If Britain decides it doesn't, it could be the beginning of the end of the United Kingdom and the European Union. Why both? Well, Scotland might not want to be part of the United Kingdom if the United Kingdom isn't part of the European Union. The Scots, after all, are much more europhilic than their neighbors to the south, and, as we saw 18 months ago, almost half of them already want independence—at least of a sort. That just means that Scotland wouldn't want to be entirely on its own. It'd probably want to, yes, join the European Union instead—just as everyone else was having second thoughts about it.
Now, the European Union could work without Britain, but it wouldn't work as well. The balance of power between France and Germany, between pro-government and pro-market policies, between people who want to centralize more power in Brussels and the ones who don't, would be broken. It'd be a European Union whose benefits might not seem so worth the costs—especially if Britain showed that you could do better without it. The countries that don't use the euro would be the first to leave, but the ones who do might eventually leave, as well. People are bored talking about it, but the fact remains that the euro crisis hasn't really been fixed; it's just in remission. If you're Greece, this might make taking a chance on life outside the European Union look at least a little less crazy when your only alternative is a never-ending depression.
This is how the dream of a United States of Europe ends: not with a bang, but a bad portmanteau.
Brexit seems like it'd be all pain, no gain. Why does anyone support it?

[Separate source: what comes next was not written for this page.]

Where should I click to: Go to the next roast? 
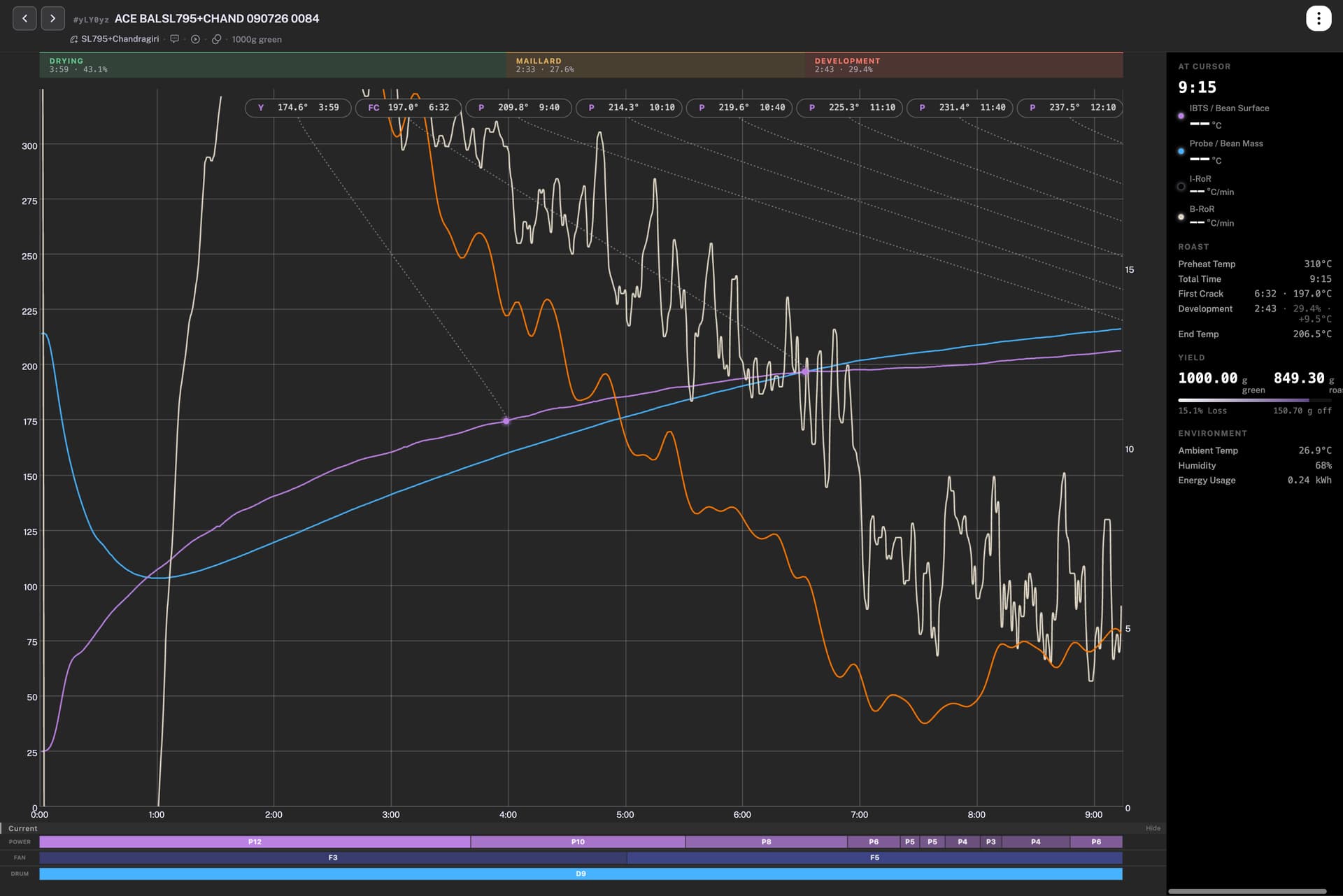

There's a short and a long answer here. The long one is all about sovereignty. Anti-immigrant groups think that ditching the European Union is the only way they can get back "control over our borders"—basically Trumpism in a super-classy English accent—and keep, say, cheap labor from eastern Europe out. And pro-business people think that it's the only way to keep Brussels from over-regulating the British economy to death (no matter that there's no evidence that's the problem). Brexit, the story goes, would let the country decide for itself which rules to follow and how many people to let in, and—this is the key assumption—without any economic costs. Heck, it might even help.
Britain, in other words, can have free trade and eat it too.
The only problem is that this is no more true of trade deals than it is of cake. If Britain doesn't want to listen to the European Union, then it's not going to be able to trade as much with the European Union. That's the, well, trade-off. You can pretend it doesn't exist—which is a pretty good description of what they're doing—but that doesn't make it stop existing.
And that brings us to the short answer: There's no good reason to support Brexit.